Dozens of deaths failed to attract international scrutiny as involved foreign powers pressed forward with the GCC’s initiative.

Their plight ignored, Taizz’s protesters still saw an opportunity to align their march with the GCC’s timeline. Jamal Benomar, the UN’s special envoy to Yemen, recently informed the UNSC that Saleh requires additional medical treatment outside the country, pushing his immunity clause back in the spotlight (Yemen's immunity list is allegedly due on Saturday). According to Benomar, "Efforts are being made for arrangements to be concluded for him to get this treatment.” However Saleh has returned to Yemen on multiple occasions and is likely to return before February’s election.

Medical leave is, in all probability, a ruse to conceal his puppet strings and allow the GCC’s initiative to run its course.

Thus Yemenis decided on a course of preemptive action. Organized in Taizz with the intention of entering Sana’a around Saleh’s transfer day, the Life March symbolizes a collective rejection of immunity and a call for justice.
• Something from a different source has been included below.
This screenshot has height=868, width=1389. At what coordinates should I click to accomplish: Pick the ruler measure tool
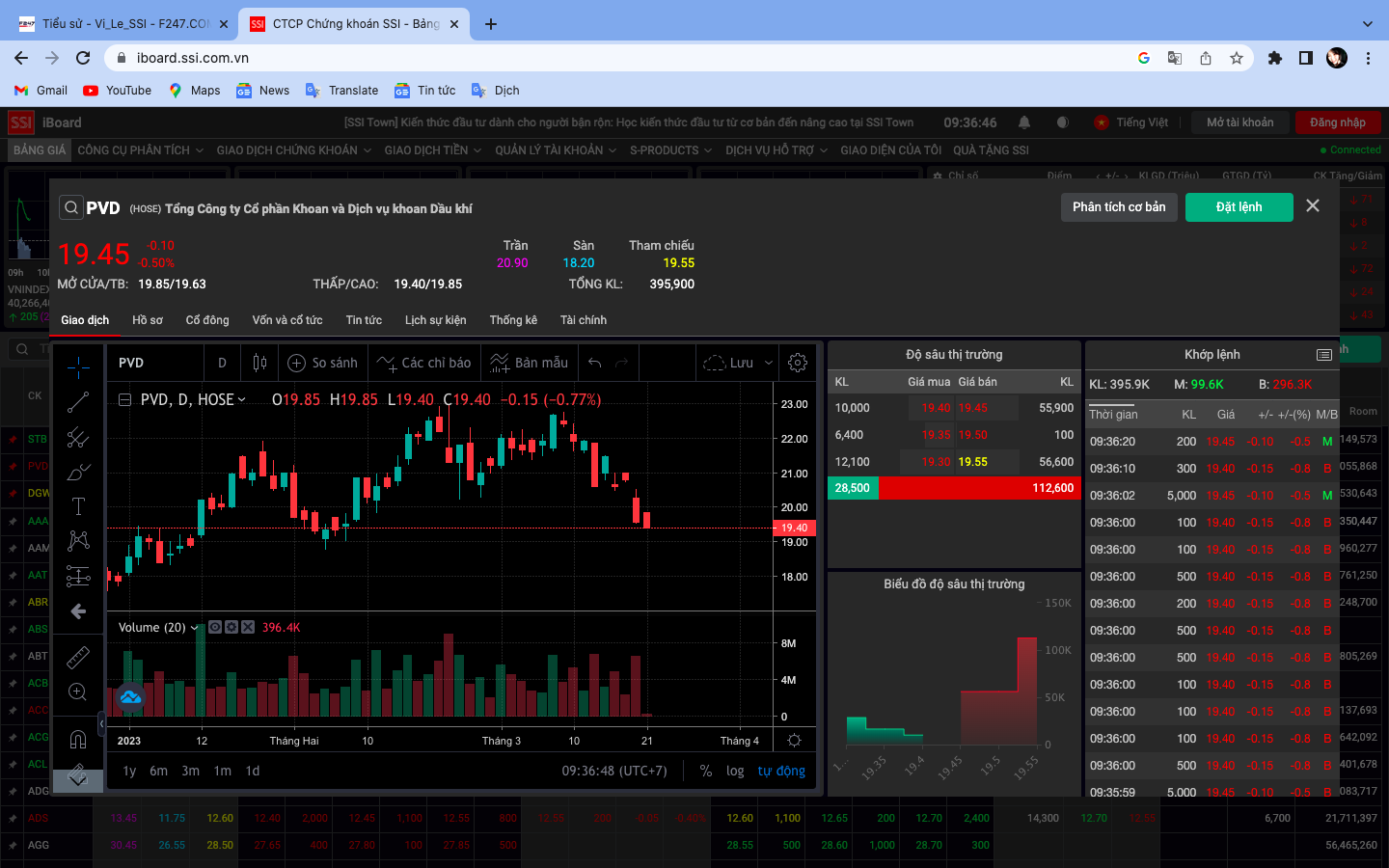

As his immunity fits into the GCC’s wider initiative, organizer Waddah al-Adeeb told Reuters that protesters “reject the unity government, because it just reproduces the regime itself.” They want the world to know that Yemen is experiencing a popular revolution, not a political crisis between its two established parties.
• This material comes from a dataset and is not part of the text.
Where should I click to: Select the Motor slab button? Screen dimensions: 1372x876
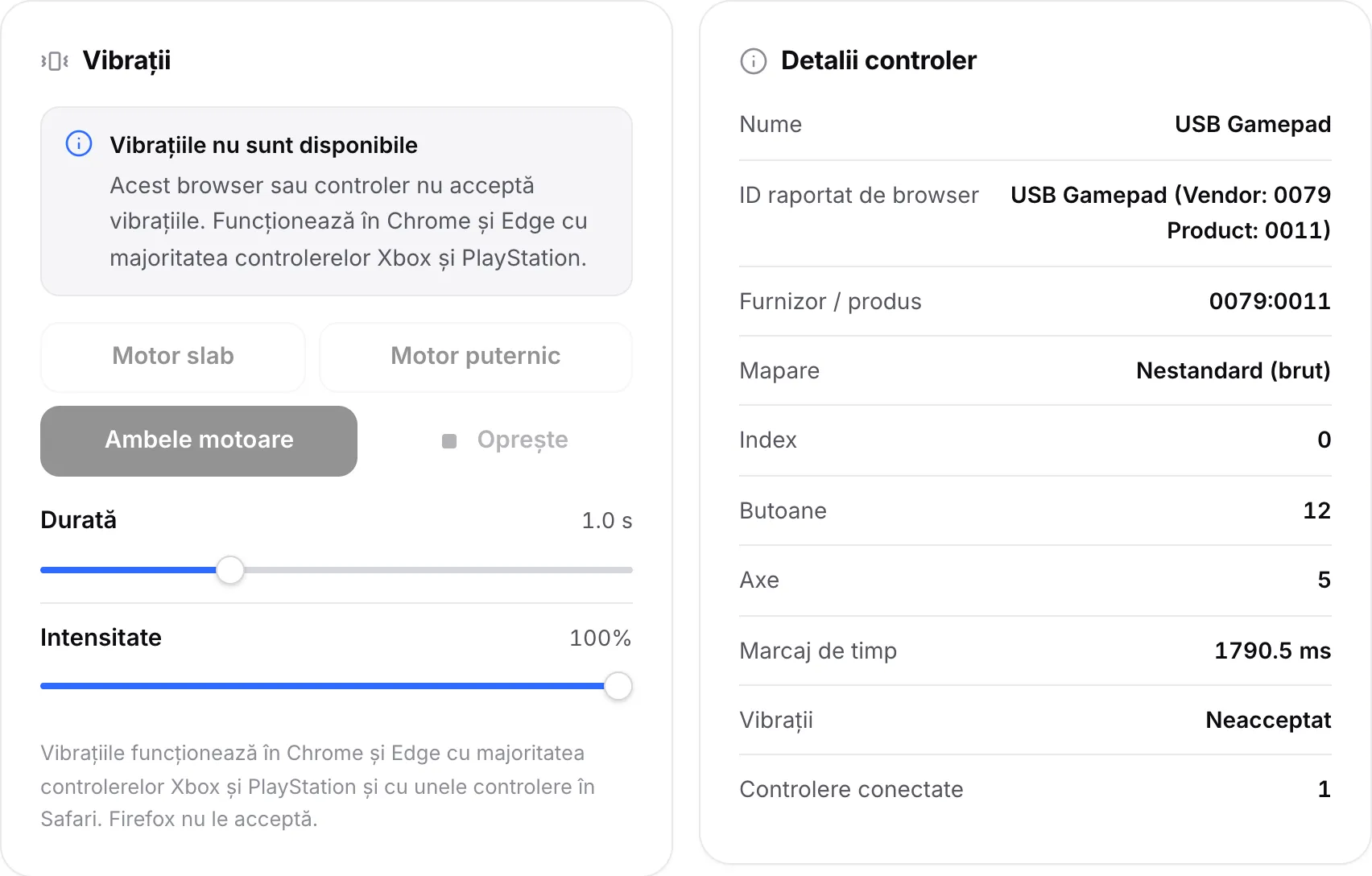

The march's active nature is also boosting protesters' spirits.

For now the international community still refuses to listen; Russia’s Vitaly Churkin announced the UNSC’s full support for the GCC’s initiative after Benomar’s latest briefing. Western officials continue to meet with Hadi and various security commanders instead of youth representatives, reinforcing Yemen’s imperialism. Although Benomar recently claimed that Saleh won’t enjoy immunity under UN law, UNSC diplomats just met with his son Ahmed, whose Republican Guard is responsible for countless abuses before and during Yemen’s revolution.

The UN’s envoy even admits that Yemen’s youth, civil protesters, Houthi sect and Southern Movement were left out of the GCC’s deal.

Saleh’s officials have now resorted to accusing the JMP of scuttling the GCC’s initiative, and are supposedly threatening to withdraw unless foreign powers pressure the JMP into capitulation. His GPC termed the Life March as “acts of anarchy and sedition, incitement and attempt to storm the capital.” Expecting Saleh to destroy the deal himself, many protesters are anticipating assaults from his plainclothes security forces and loyalists (or thugs). They’re also holding Hadi accountable for any actions taken by Saleh’s forces - since he’s “president.”

The day when international powers finally listen to Yemen’s revolutionaries may never come, but they are equally unlikely to halt their quest for democracy.